------ FRAGMENTO SELECCIONADO ------

Cuando yo era niño hacía mis tareas escolares, en la casa de mis padres en un pueblo del sur de Italia, frente a una ventana asomada al mar Tirreno. En la línea del horizonte, antes de la puesta del sol, se divisaban perfectamente las siluetas sutiles y elegantes de unas islas, entre las cuales Ponza y Ventotene, antiguas demoras de emperadores y patricios romanos. En una de ellas, justamente Ventotene, había transcurrido sus días de exilio en 1941 Altiero Spinelli, un intelectual antifascista, perseguido y condenado por sus ideas democráticas.
En la soledad de las rocas y de la escueta vegetación mediterránea, circundado por el azul intenso del mar y bajo ese sol cálido que nunca abandona la costa tirrénica, Spinelli y algunos compañeros de exilio reflexionaban sobre los errores que habían llevado Europa en las últimas tres décadas a sumergirse en una continua lucha fratricida y sangrienta: dos conflictos mundiales que habían tenido su origen y su trágica motivación en las enemistades entre países del Viejo continente, y que habían esparcido los veinte años entre una y otra guerra de agresiones, amenazas, invasiones.

------ REGISTROS MOSTRADOS ------

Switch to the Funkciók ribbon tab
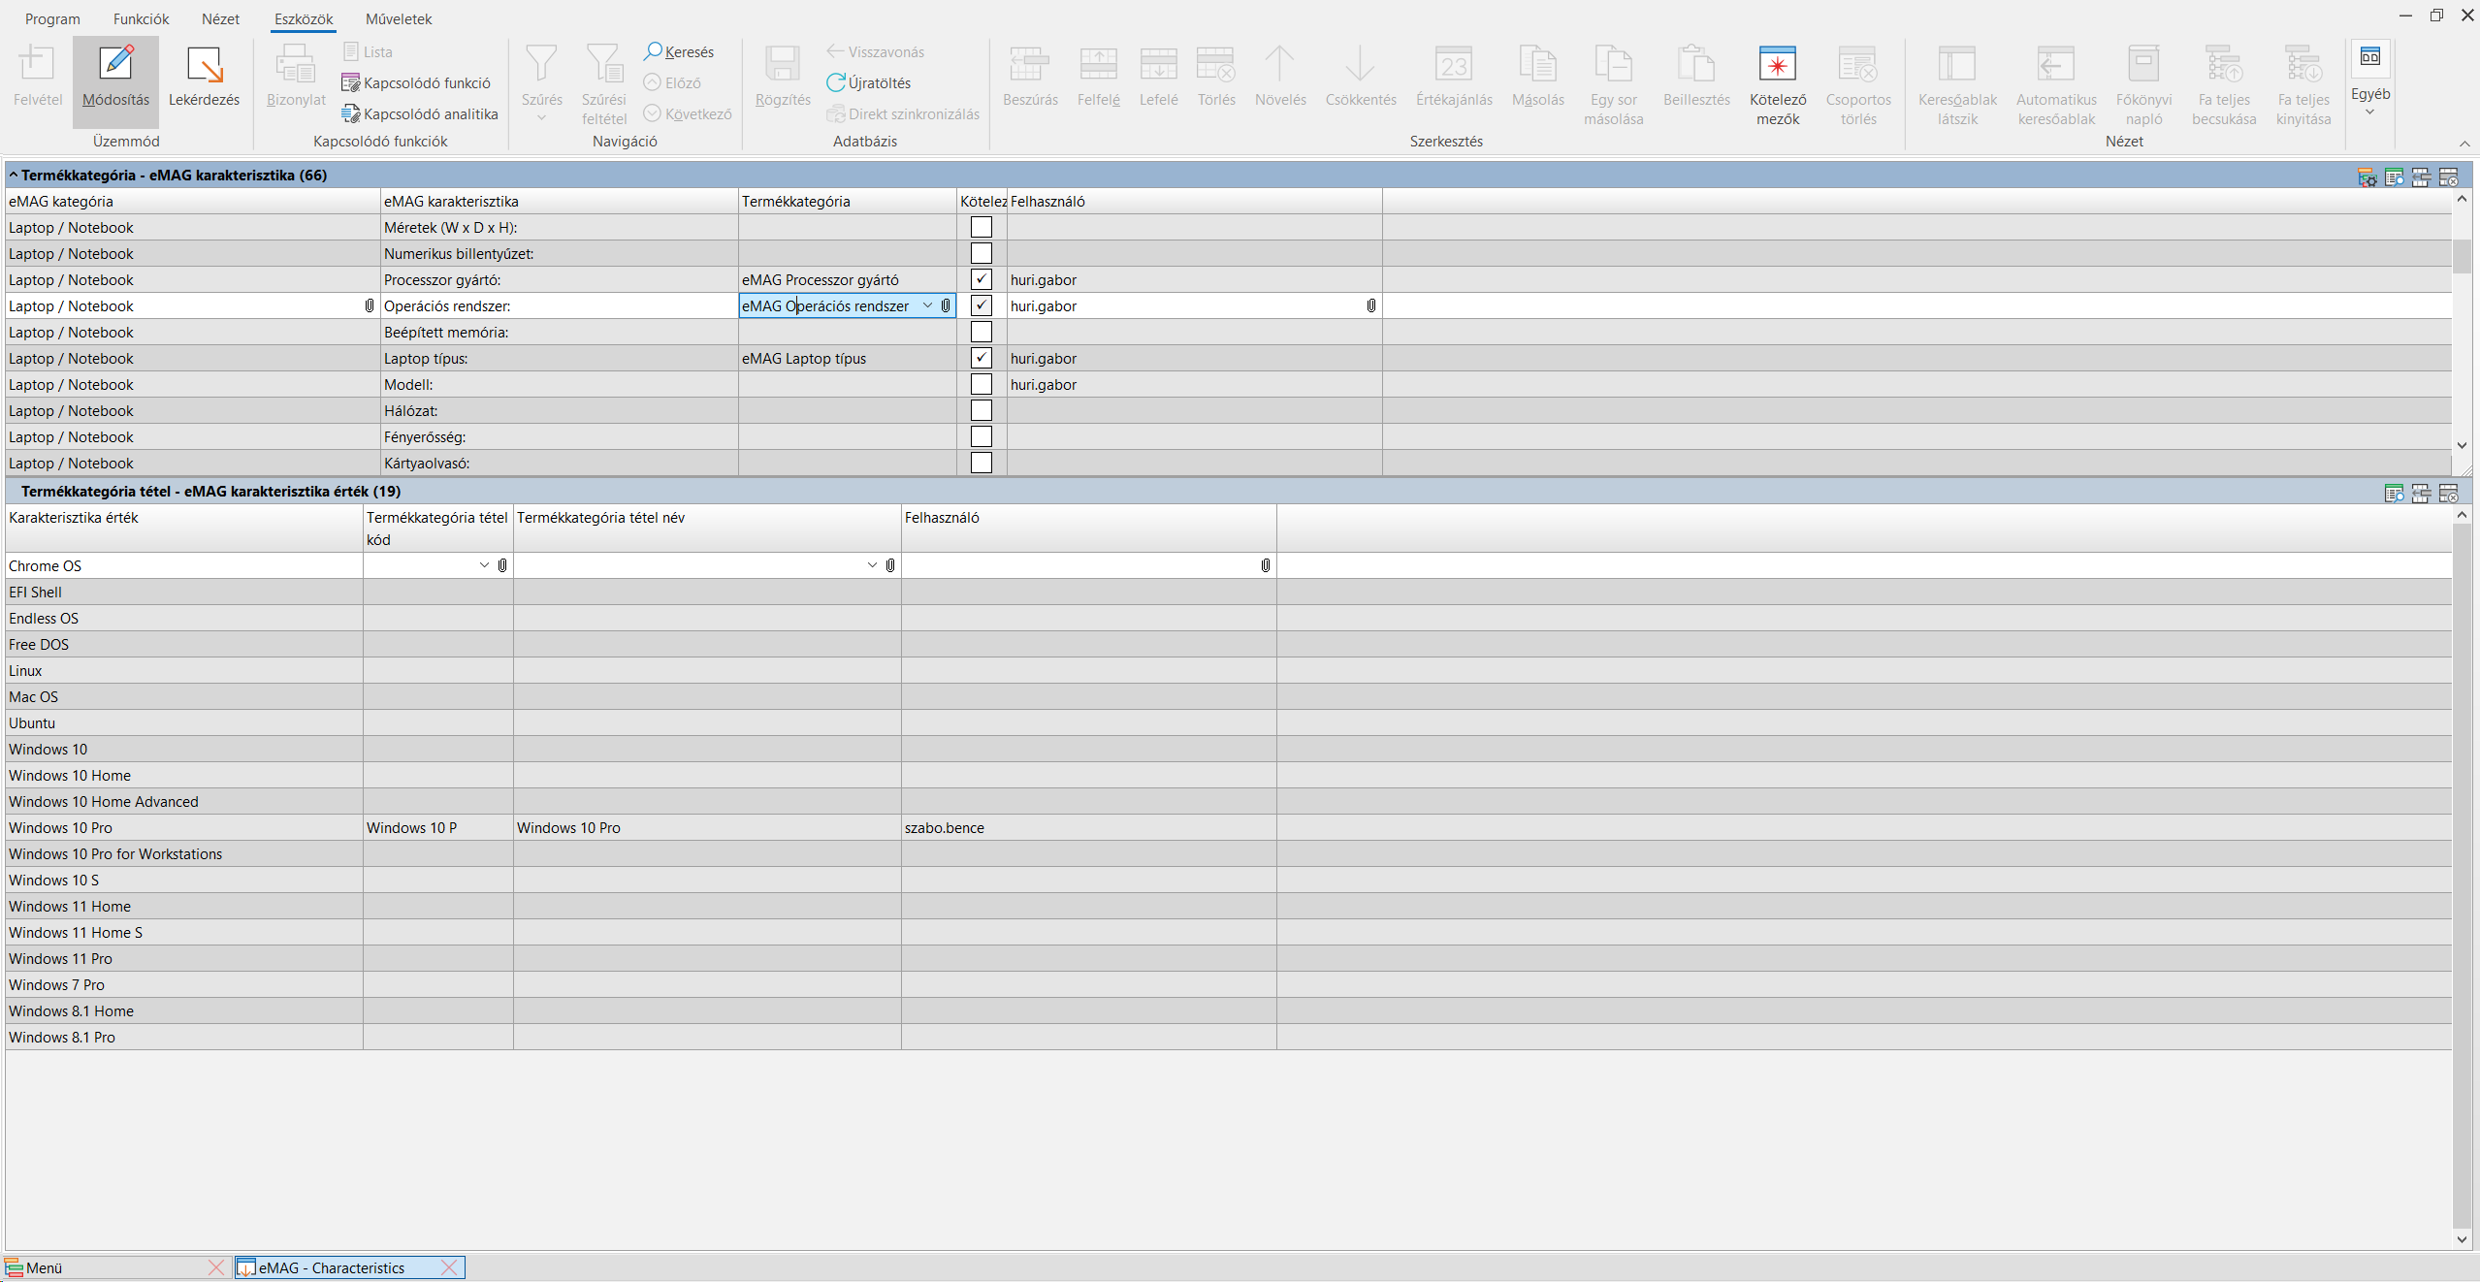The width and height of the screenshot is (2480, 1282). click(141, 18)
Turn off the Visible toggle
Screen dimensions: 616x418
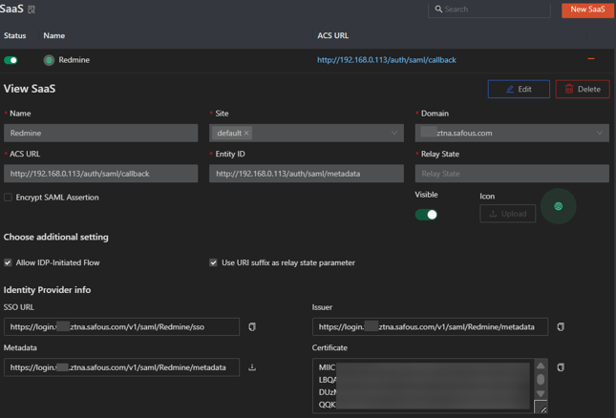point(426,215)
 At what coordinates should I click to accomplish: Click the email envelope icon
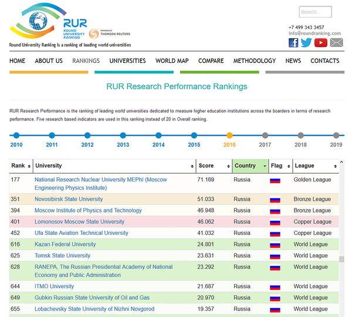(x=336, y=42)
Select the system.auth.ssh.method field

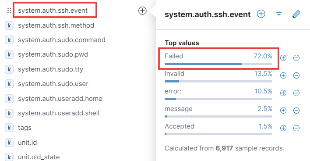coord(56,25)
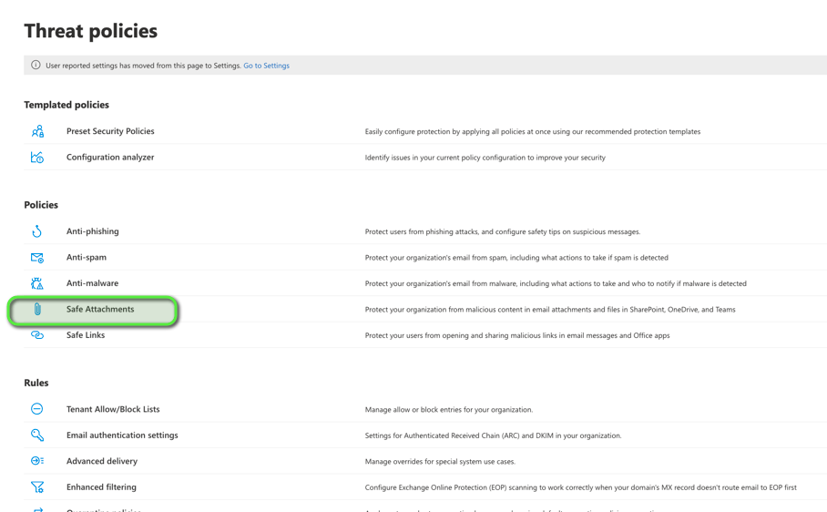The height and width of the screenshot is (512, 827).
Task: Click the Configuration analyzer icon
Action: click(x=37, y=158)
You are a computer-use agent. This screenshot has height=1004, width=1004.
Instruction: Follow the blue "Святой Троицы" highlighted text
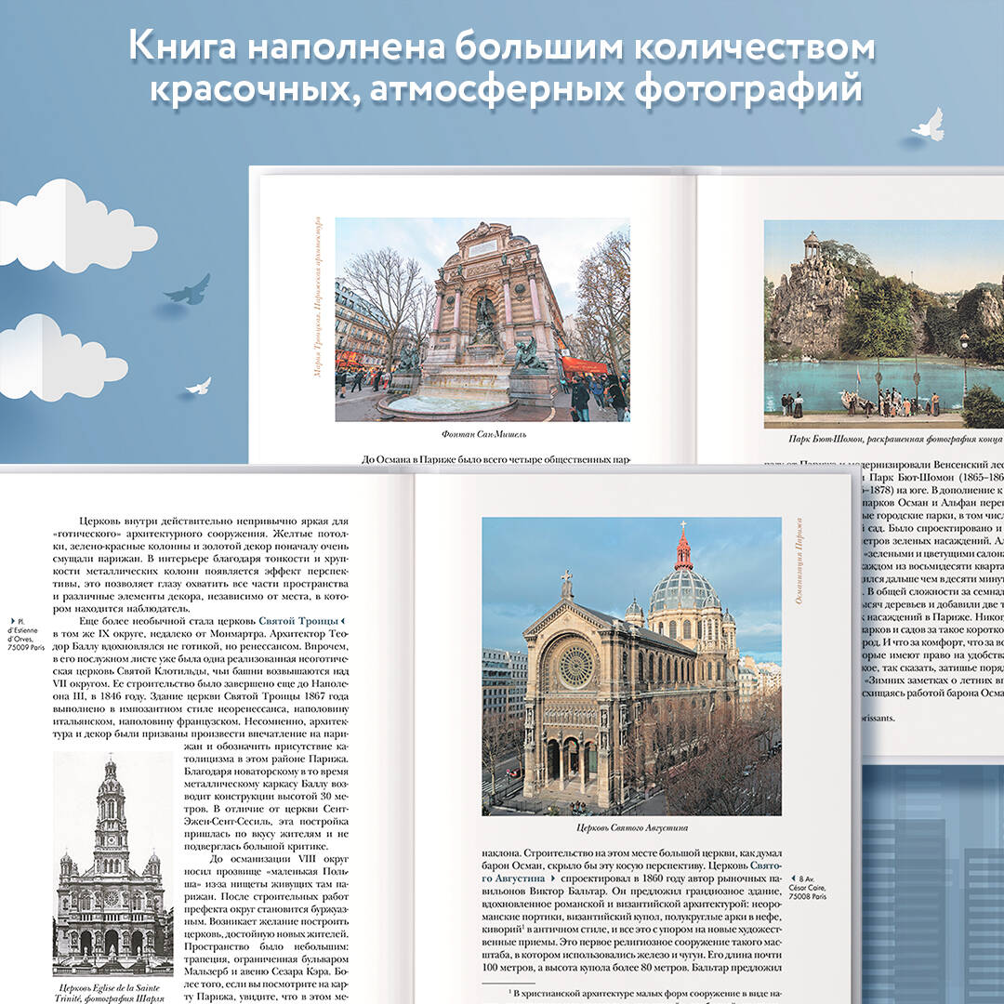[297, 620]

------

_CONSIGNA_:
Contesta estas preguntas a partir del fragmento seleccionado.
(a) ¿A qué mar daba la ventana frente a la cual se hacían las tareas escolares?
(b) ¿En qué año pasó Altiero Spinelli sus días de exilio en Ventotene?
(c) ¿Cuántos conflictos mundiales se mencionan como originados en las enemistades entre países del Viejo continente?

_RESPUESTA DEL EJERCICIO_:
(a) Al mar Tirreno.
(b) En 1941.
(c) Dos.